Godfrey Rolle, Rashad Davis, and Charles Bain from Sunrise Christian (Bel Air, Kan.) are from the Bahamas like Ayton, so it was a little more personal than usual when Hillcrest Prep played Sunrise on Jan. 23 in Lawrence, Kan. Ayton responded with 52 points (including 11 dunks), 33 rebounds and 10 blocks in a 71-67 victory.
“There was a little personal trash talking on the court,” Ayton said. “Some of their players were from the same place that I’m from, there was some trash talking going on. So I had to, you know.”
Advanced Prep International (Dallas) went 1-2 against Hillcrest this season. In the first matchup, a 69-66 win for Hillcrest, Ayton had 25 points. In the second, a 72-60 win for API, Ayton was held to 15 points. In the last meeting, Hillcrest won 88-81 as Ayton had 35 points and 25 rebounds.
“He’s dominant in the paint,” said API coach Ray Forsett. “He’s a special talent because he can also shoot the three. You have to try to contain him and get him in foul trouble. You have to make him work the whole game to wear him down.”
Ayton is sometimes compared to Canadian phenom Thon Maker, but Ayton is stronger and has a more well-rounded game. He has a high motor for a big man but knows he has work to do.
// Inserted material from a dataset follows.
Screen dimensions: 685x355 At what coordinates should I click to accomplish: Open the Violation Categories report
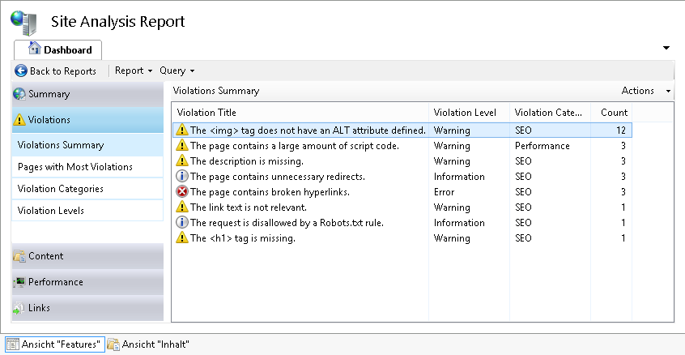(x=60, y=189)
“I’m putting the ball on the floor a lot better and shooting better,” Ayton said. “On defense, I sometimes take off one or two plays. Or I sometimes predict a play. Stuff like that. I have to keep that motor going.”
The Bruins will end their season in the Grind Session National Championship on March 25-29 in Lawrence, Kan. Hillcrest is one of 12 teams in the tournament, which includes Athlete Institute of Toronto, which features Maker; Prolific Prep of Napa, Calif., which includes Josh Jackson; and 22-foot Academy (Greenville, S.C.), which handed No. 2-ranked Oak Hill Academy (Mouth of Wilson, Va.) its only loss this season.
“Do I have any regrets about this year?” Ayton said. “Uh, no. My leg was broken last year. Now, I am a dog with no mercy.”